Ambos são franco-portugueses e o tema da dupla cultura dos filhos de portugueses que vivem em França é-vos intrínseco. O tema já foi tratado – antigamente menos, mas agora começa - em filmes, em livros, em fotografia… O que acrescenta o teatro a esta história?

Dan Inger dos Santos: Até agora, o teatro português é muito elitista, só toca o pessoal que conhece mesmo o âmbito do teatro. Penso que a nossa ideia era dar coisa mais popular. Muitas pessoas vêm depois do espectáculo dizer que era a história deles que estava no palco. Não conheço todas as peças de teatro, mas acho que é a primeira, de facto, em França a ser um pouco mais popular e acessível.
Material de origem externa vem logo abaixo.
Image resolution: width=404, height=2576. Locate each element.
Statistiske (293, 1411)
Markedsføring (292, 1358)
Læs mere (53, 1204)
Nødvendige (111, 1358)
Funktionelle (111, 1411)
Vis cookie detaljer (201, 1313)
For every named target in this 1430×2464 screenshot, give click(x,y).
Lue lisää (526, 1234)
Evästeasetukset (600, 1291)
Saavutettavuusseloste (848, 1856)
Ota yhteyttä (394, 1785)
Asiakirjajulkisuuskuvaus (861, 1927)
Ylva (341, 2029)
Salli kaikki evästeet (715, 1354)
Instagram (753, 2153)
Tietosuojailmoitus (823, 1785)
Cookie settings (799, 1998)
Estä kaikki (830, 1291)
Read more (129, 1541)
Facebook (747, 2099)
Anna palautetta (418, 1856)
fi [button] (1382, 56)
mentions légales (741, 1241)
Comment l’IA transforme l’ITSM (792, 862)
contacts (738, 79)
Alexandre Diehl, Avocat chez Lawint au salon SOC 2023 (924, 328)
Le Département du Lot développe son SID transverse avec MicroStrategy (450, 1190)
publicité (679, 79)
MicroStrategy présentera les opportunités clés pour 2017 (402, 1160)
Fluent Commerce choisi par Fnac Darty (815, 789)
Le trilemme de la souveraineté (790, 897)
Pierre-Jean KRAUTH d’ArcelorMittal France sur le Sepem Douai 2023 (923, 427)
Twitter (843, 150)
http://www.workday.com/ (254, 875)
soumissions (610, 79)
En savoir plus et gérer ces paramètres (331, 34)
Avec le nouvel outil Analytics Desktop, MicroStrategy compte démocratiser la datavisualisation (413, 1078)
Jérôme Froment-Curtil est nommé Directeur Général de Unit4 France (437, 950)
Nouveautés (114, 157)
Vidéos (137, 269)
Isabel Ribeiro: Também é verdade que, pelo facto de estar em palco, há uma coisa que se passa em directo com as pessoas. No cinema, o ecrã traz um relacionamento diferente à situação que se está a passar mas no teatro é tudo ao mesmo tempo. Nós queríamos tocar as pessoas em directo e o teatro tem essa possibilidade.

Este é um espectáculo musical. A Isabel escolheu fazê-lo com o Dan Inger dos Santos para trabalhar consigo. Como é que construíram essa parte musical? Como fizeram a escolha do repertório?

Isabel Ribeiro: Primeiro, eu escolhi as canções. Um certo número de canções que me tocavam, mas que tinham, não é bem um relacionamento com o tema, um pouco, mas era uma coisa que se passava em mim e que até me ajudava na escrita. E depois eu escrevia à volta dessa canção e via que tinha coisas na canção que podiam ligar-se. Depois disso ao Dan: “Quero essas canções. Que pensas tu?” E ele até gostou!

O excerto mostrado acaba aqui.